Tail Gunner By R C Rivaz Book Review
Amazon describes the book:
This gripping story of one man’s involvement in RAF Bomber Command’s fledgling offensive was first published in 1943.
Written only months after the events described, R. C. Rivaz provides a uniquely fresh and immediate perspective on some of the most harrowing episodes of the war.
He was tail gunner to Leonard Cheshire, one of the most famous RAF pilots of the Second World War and flew in Whitleys with 102 Squadron and Halifaxes with 35 Squadron.
Rivaz describes his experiences of night bombing attacks against heavily defended enemy targets like Duisburg, Dusseldorf and Essen, recording in captivating detail the sights and sounds of these dangerous night time raids.
But he describes equally well the colour pallet of the setting sun from fifteen thousand feet, and his turbulent mind set as he prepares for each death defying mission.
He relates a dramatic shoot-out with German fighters over La Rochelle in broad daylight and describes his near-death encounters with cool but honest detail.
Rivaz also describes two agonizing crashes over the sea, one occasion of which he waits near frozen for seven hours, buffeted by stormy weather in a rubber dinghy.
Tailgunner is not only unrivalled in its immediacy and insight, but gripping and eminently readable.
My Own Thoughts On This Book:
I have never read any account of the experiences of a tail gunner before.
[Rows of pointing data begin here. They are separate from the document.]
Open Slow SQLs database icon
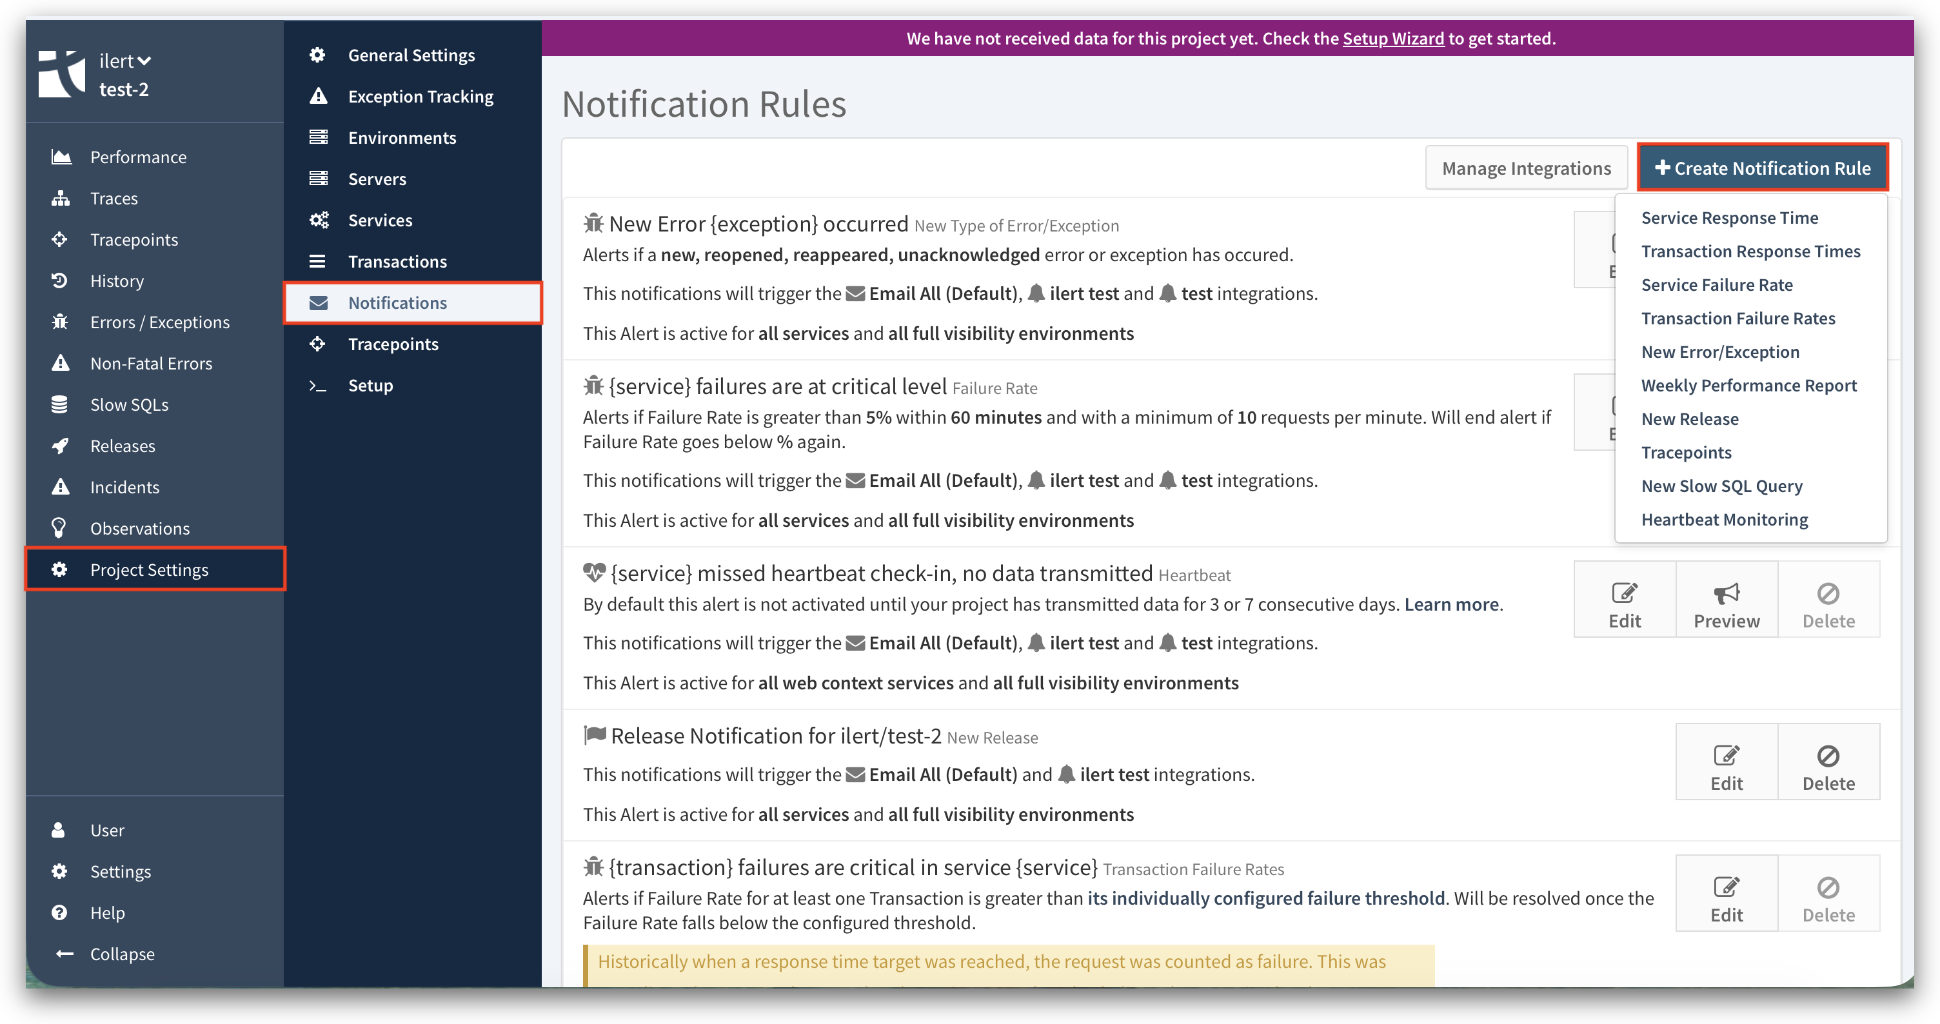The width and height of the screenshot is (1940, 1024). coord(59,404)
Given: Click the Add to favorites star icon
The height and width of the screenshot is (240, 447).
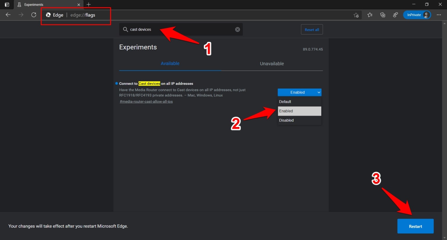Looking at the screenshot, I should pyautogui.click(x=356, y=15).
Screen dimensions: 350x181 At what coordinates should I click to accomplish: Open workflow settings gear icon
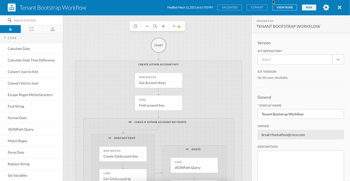point(326,7)
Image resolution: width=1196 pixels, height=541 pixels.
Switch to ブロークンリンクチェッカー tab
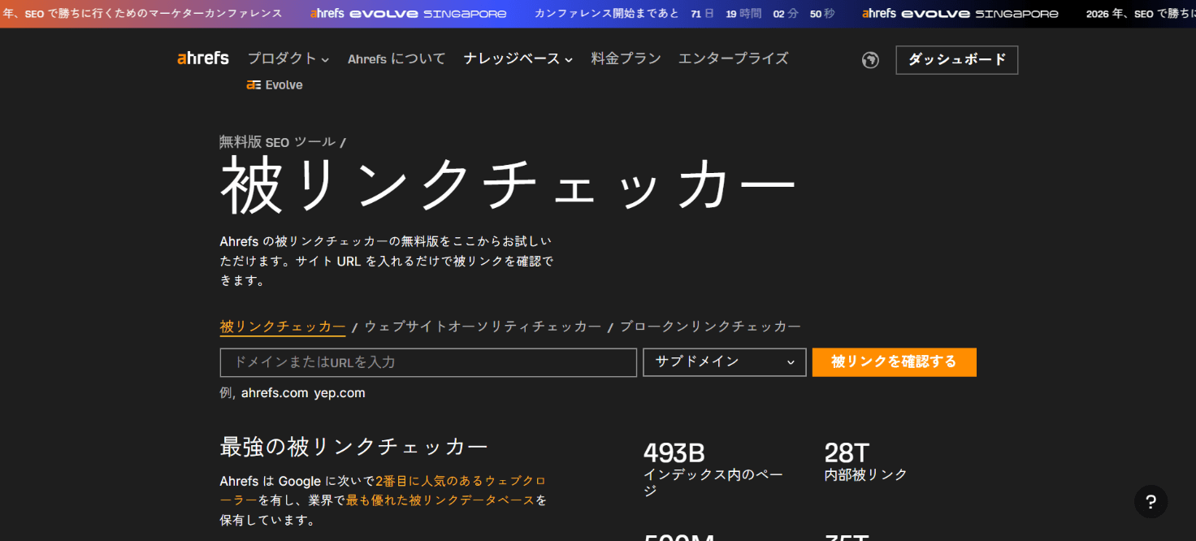click(x=710, y=327)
I was aware of the lonely position they held isolated in a perspex bubble at the rear of the aircraft exposed to anti aircraft fire and the cold. I was therefore keen to read this first hand account.
Once again the author under plays the fear and horror of his experience of the war from this unique position. From periods of cold boredom to intense action he describes in great detail his role in a very dedicated team of airmen.
Tragically the author did not survive the war which accounts for the rather abrupt ending.
It would pay for the youth of today to read such a first hand account to understand the bravery and dedication these men displayed.
About The Author:
Richard Rivaz was born in Assam on 15th March 1908, son of a colonial official in the Indian Civil Service. He later returned to England and studied painting at the Royal College of Art. He became an accomplished artist in the 1930s, before training as a teacher and taking up an appointment at Collyer’s School in Sussex, where he taught art. Rivaz volunteered for pilot training in 1940 but was bitterly disappointed to learn that, at the age of thirty-two, he was too old to become a pilot. He commenced training as an air-gunner and saw first service with No. 102 Squadron. He survived many dangerous raids and crashes but was unfortunately killed at the end of the war, when his transport aircraft caught fire on take off from Brussels airport on 13 October 1945.